Maui County spokesman Rod Antone said Monday that "although we respect the court's decision, we are still reviewing the court's ruling and evaluating our options."
The county had asked for a delay or dismissal, saying it had applied for a National Pollutant Discharge Elimination System permit for the four Lahaina injection wells. The court denied the county request.
The lawsuit, filed on behalf of Hawaii Wildlife Fund, Surfrider Foundation, West Maui Preservation Association and Sierra Club-Maui Group, followed years of meetings with county officials as part of efforts to resolve the issue out of court, according to the groups.
"It's frustrating that they refused to listen to us, forcing us to go to court, but we are happy the judge understands the gravity of the situation," said Lucienne de Naie, conservation chairwoman for Sierra Club Maui.
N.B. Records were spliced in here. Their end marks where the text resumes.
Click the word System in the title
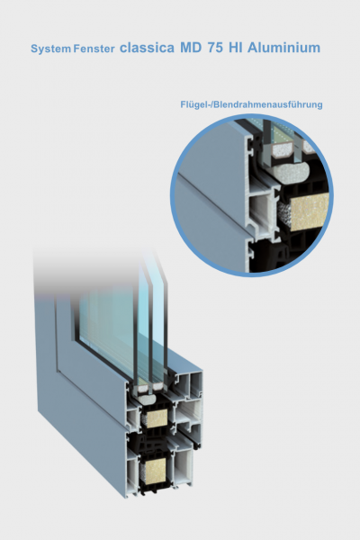50,49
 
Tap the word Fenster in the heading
94,49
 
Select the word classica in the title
147,48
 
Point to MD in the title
191,48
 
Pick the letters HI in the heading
235,48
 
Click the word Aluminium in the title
284,48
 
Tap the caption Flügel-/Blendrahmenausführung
251,104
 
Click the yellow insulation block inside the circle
310,212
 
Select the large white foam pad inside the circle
292,173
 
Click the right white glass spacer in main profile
158,387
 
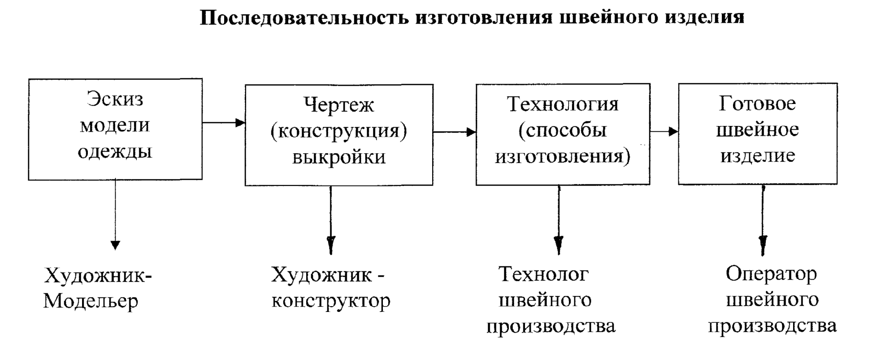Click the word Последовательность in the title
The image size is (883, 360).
pyautogui.click(x=304, y=17)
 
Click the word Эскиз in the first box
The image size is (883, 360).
pyautogui.click(x=115, y=99)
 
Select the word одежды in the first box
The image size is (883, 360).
pyautogui.click(x=115, y=151)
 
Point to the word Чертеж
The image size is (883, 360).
pyautogui.click(x=339, y=105)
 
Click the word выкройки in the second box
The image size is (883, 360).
pyautogui.click(x=339, y=157)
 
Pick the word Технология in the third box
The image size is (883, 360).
pyautogui.click(x=562, y=104)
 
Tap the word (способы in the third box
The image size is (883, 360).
pyautogui.click(x=562, y=130)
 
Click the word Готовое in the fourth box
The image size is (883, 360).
pyautogui.click(x=757, y=103)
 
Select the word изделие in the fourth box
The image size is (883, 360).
pyautogui.click(x=757, y=156)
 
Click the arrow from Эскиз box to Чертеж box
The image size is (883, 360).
pyautogui.click(x=223, y=123)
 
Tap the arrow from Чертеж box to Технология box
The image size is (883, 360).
pyautogui.click(x=454, y=132)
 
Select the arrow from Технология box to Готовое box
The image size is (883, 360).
pyautogui.click(x=664, y=131)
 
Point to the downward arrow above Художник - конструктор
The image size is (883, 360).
pyautogui.click(x=331, y=220)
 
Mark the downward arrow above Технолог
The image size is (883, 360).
pyautogui.click(x=559, y=220)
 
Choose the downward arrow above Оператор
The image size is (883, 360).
pyautogui.click(x=763, y=220)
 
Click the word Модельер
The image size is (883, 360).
pyautogui.click(x=90, y=301)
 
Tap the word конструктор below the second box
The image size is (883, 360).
pyautogui.click(x=331, y=301)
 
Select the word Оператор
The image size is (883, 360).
pyautogui.click(x=771, y=274)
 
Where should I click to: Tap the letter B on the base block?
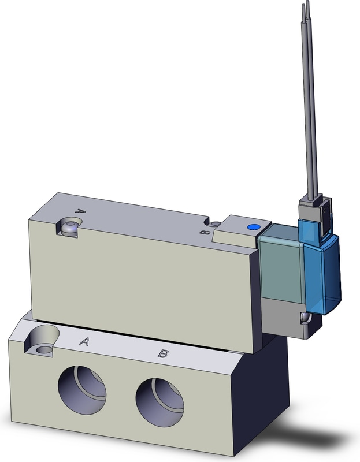coord(163,353)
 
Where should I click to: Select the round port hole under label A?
coord(81,387)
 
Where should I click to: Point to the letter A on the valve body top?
coord(81,212)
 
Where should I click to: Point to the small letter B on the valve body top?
coord(202,233)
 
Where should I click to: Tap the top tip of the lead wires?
coord(305,5)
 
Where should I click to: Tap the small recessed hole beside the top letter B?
coord(214,224)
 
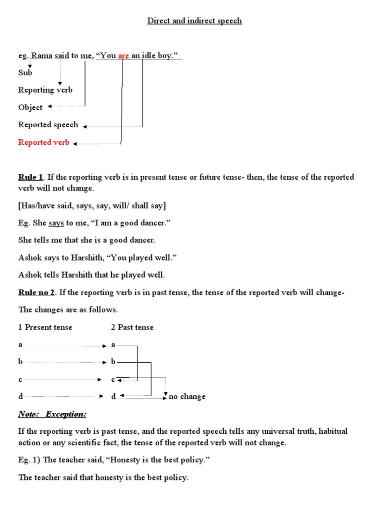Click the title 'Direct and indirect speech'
click(194, 21)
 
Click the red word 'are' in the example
click(124, 56)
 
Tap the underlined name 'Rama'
click(42, 56)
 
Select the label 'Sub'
click(25, 73)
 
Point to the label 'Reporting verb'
click(45, 90)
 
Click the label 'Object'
click(30, 107)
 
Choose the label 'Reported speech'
click(48, 125)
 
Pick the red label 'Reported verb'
click(44, 142)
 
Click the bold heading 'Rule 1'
click(30, 177)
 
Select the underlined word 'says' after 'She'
click(56, 222)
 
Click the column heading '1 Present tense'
click(45, 327)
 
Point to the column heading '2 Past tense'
click(132, 327)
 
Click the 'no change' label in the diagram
click(187, 397)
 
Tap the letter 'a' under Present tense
click(20, 345)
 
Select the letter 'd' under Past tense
click(114, 397)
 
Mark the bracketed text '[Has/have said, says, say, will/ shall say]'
click(92, 206)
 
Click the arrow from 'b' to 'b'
click(65, 362)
The court found that wastewater-laden groundwater entering the ocean at Kahekili Beach Park has "exceptionally elevated" levels of nitrogen and phosphorous. The addition of nutrients from the wastewater facility "can accelerate the growth of fleshy seaweed and algae, which can compete with, outgrow and kill coral," according to the ruling.
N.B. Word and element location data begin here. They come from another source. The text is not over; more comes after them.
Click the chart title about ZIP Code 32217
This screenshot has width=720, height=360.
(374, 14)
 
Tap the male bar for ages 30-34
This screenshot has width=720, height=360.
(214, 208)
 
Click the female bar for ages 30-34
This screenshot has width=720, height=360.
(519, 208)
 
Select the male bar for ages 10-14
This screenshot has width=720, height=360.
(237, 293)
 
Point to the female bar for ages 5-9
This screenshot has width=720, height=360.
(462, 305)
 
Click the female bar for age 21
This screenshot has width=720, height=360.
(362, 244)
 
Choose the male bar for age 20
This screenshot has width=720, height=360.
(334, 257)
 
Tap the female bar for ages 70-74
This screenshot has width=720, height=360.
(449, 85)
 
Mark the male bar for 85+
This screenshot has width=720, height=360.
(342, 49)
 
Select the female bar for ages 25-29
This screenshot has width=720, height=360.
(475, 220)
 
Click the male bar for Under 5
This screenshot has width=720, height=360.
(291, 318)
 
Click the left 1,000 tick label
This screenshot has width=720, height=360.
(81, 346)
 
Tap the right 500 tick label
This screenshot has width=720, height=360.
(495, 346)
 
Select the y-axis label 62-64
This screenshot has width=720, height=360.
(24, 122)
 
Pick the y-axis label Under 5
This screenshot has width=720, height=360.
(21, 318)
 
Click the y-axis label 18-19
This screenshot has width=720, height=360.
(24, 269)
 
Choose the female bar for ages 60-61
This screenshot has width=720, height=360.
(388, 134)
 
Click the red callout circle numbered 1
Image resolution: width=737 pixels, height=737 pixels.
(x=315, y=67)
The county discharges into the ocean were found to be "substantially more acidic than the rest of the ocean's nearshore water," lower in salinity and dissolved oxygen and "substantially elevated" in temperature, the ruling said.
"With elevated nutrients, acidity and temperature, combined with its low salinity and oxygen, the county's wastewater is, sadly, a perfect recipe for destroying Kahekili's coral reefs," said Hannah Bernard of Hawaii Wildlife Fund. "The dramatic decline of this once pristine marine environment is just heartbreaking. The county needs to take immediate steps to save what's left."
In addition to destroying coral, chemicals in the wastewater threaten residents and tourists swimming and surfing at the beach, said Angela Howe of Surfrider Foundation.
"With West Maui in a near permanent drought, the county should be reusing the millions of gallons of wastewater from the Lahaina facility to meet the needs of golf courses, resorts and other developments, not dumping it onto our reefs," said Lance Collins of the West Maui Preservation Association.